Nick Walmsley gave us his Viewpoint tonight.
My viewpoint is: it is time to review, not just the way New Zealand votes, but the overall purpose and scope of Local Government i.e. what system we vote for.
The recent elections, 3 waters debates, together with major environmental concerns, have all clouded people’s views. This has been compounded by a plethora of false information and, in my view, false expectation that everyone should be able to individually influence local and national rules. This may have been possible with small local isolated populations but not in the modern urban world.
The recent call from Local Government New Zealand for an independent review of low voter turnout is to be welcomed.
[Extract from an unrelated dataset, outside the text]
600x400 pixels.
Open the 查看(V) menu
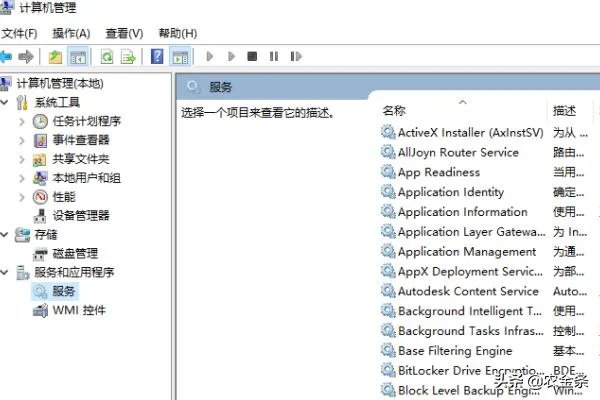(124, 34)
It makes a change to hearing the oft-cited argument that low turnout is justified because it reflects citizen “satisfaction”. However, it is astonishing that it has taken LGNZ so long to make this call, given that the underlying issues have been evident for a number of years.
As defined in the Local Government Act 2002, the purpose of local government is:
- to enable democratic local decision-making and action by, and on behalf of, communities; and
- to promote the social, economic, environmental, and cultural well-being of communities in the present and for the future.
Between 2013 and 2019, the second purpose statement was, instead, "to meet the current and future needs of communities for good-quality local infrastructure, local public services and performance of regulatory functions in a way that is most cost-effective for households and businesses.
Local Government has been dependent on central government financial input since the late 19th century. The original community infrastructure, especially 3 waters infrastructure, was built with substantial central government financial subsidy.
A central government review of 3 waters has occurred for at least 10 years under both National and Labour governments. The record shows that the majority of Local Government has not operated and maintained their community infrastructure properly, and at times have knowingly not complied with their legal requirements.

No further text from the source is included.